◆ **To do**:
Exact wording is required: transcribe all the entries and leave the images out.

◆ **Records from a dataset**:
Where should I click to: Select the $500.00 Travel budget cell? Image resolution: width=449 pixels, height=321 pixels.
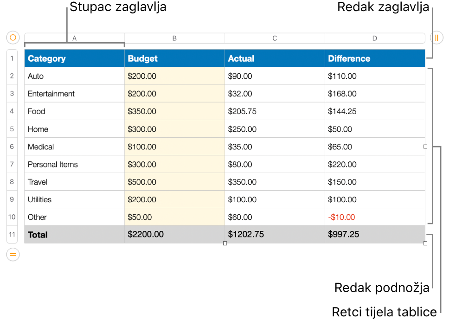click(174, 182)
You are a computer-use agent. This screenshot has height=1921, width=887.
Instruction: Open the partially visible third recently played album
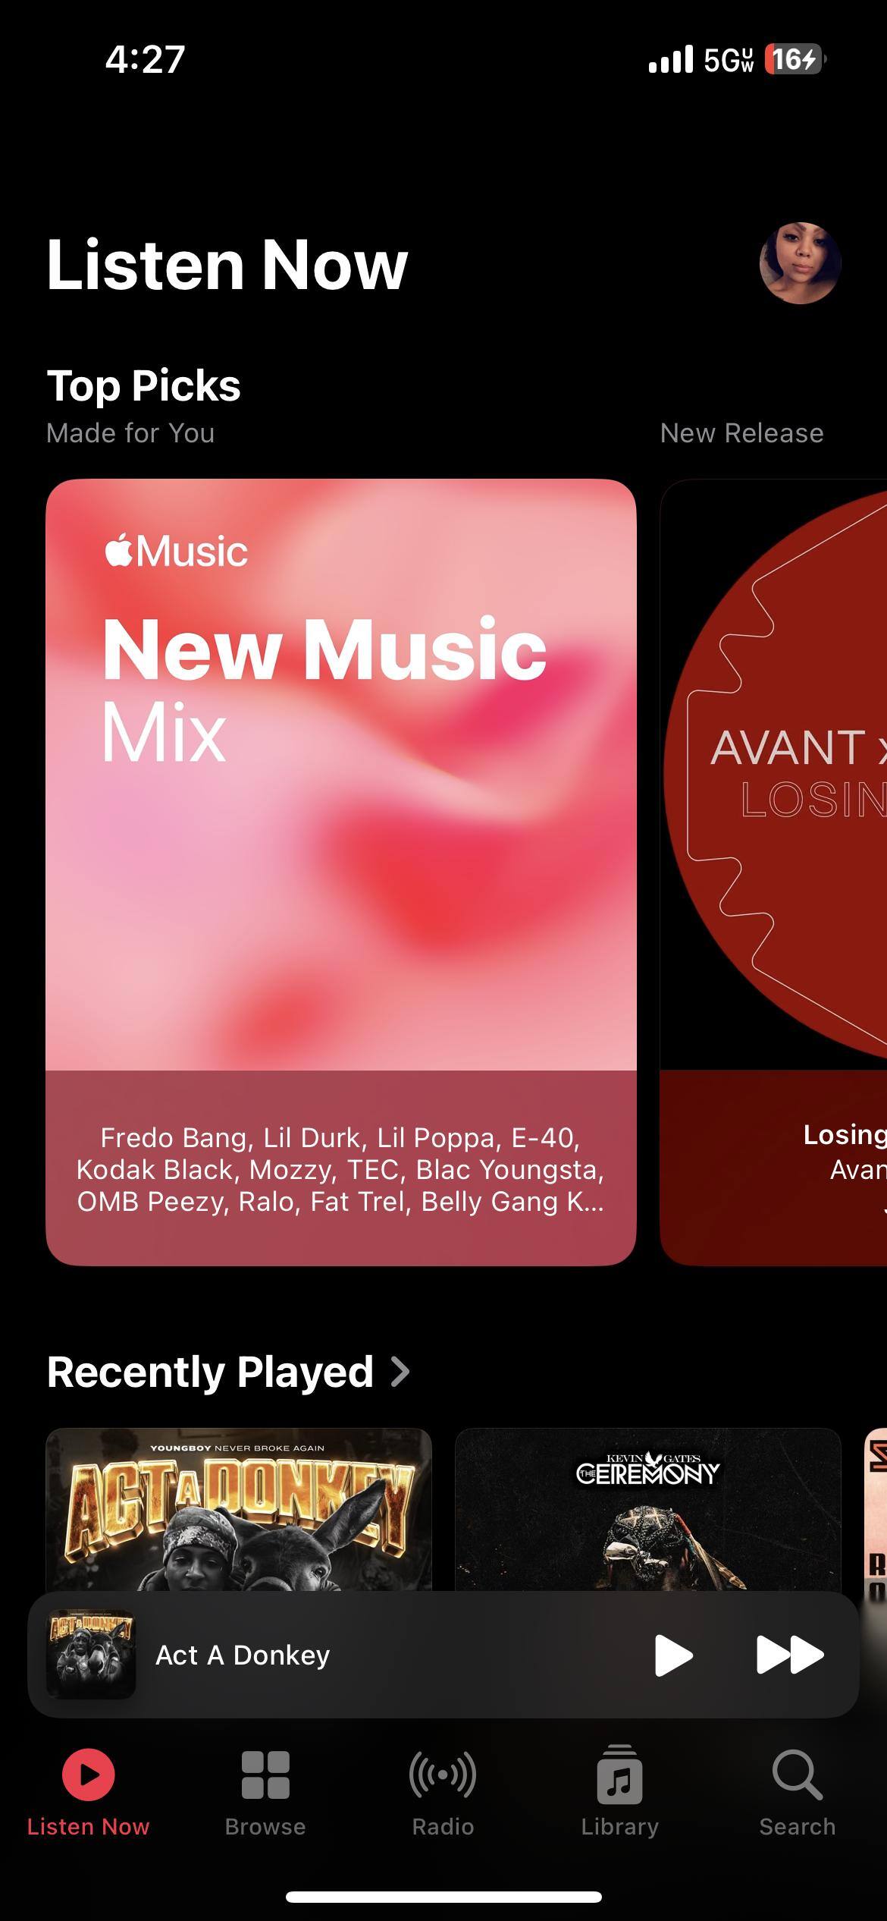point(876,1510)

◆ **Reply to the task**:
Where should I click to: Select the $500.00 Travel budget cell? Image resolution: width=449 pixels, height=321 pixels.
click(174, 182)
You are a computer-use agent. This screenshot has height=1921, width=887.
Instruction: Open the partially visible third recently played album
point(876,1510)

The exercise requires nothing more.